Control of health problems that increase COVID-19 risks is often impaired in the Black community, Taylor said, by diminished access to health care as well as the cost and availability of high-quality foods.

"What COVID has done for us is sort of put a magnifying glass on disparities that have existed really since the founding of the republic," he said.

A study on potential COVID-19 risks with sickle cell trait is needed, said Dr. Douglas Rausch, division director for hematology/oncology at Hennepin Healthcare. Rausch pointed to a report from a medical journal in June that also speculated on a connection between carrying the trait and suffering serious illness from the coronavirus.

Rausch and other doctors are working with the Minnesota Department of Health on a project to better understand the scope of sickle cell disease in the state.
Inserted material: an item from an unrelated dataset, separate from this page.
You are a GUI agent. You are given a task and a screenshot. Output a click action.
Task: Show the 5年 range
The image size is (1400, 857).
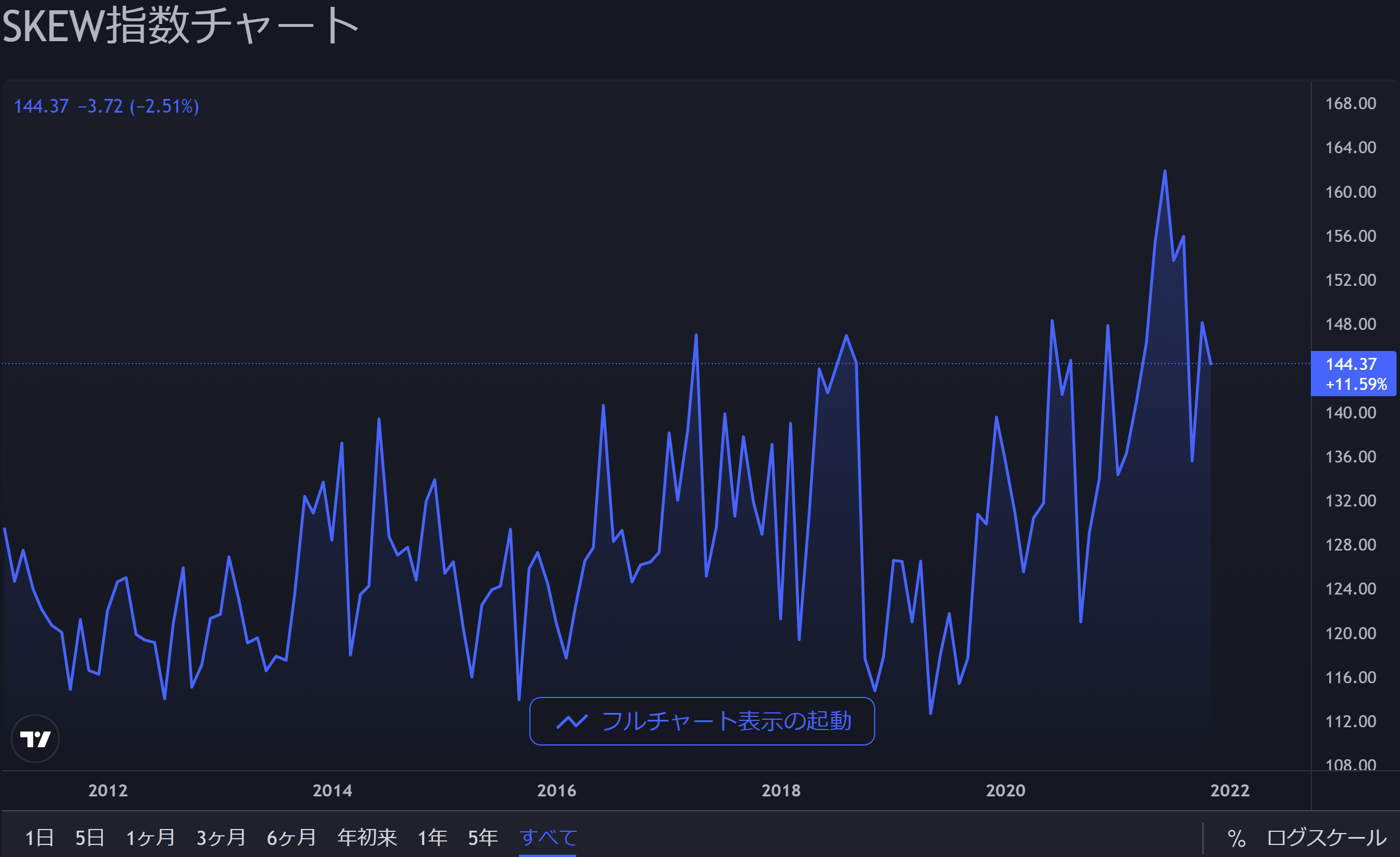coord(482,838)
The work suggests about 600 patients have the disease in Minnesota, he said, and about 25,000 state residents might have sickle cell trait.

"I really admire this research idea," said Rausch, who is not part of the new study.

Beyond its own merits, the study is one step, he said, toward addressing a long-standing shortfall in research funding for sickle cell patients.

"We've got a lot of catching up to do," Rausch said.

Christopher Snowbeck • 612-673-4744

Correction: A previous version of this story should have said that a parasite causes malaria.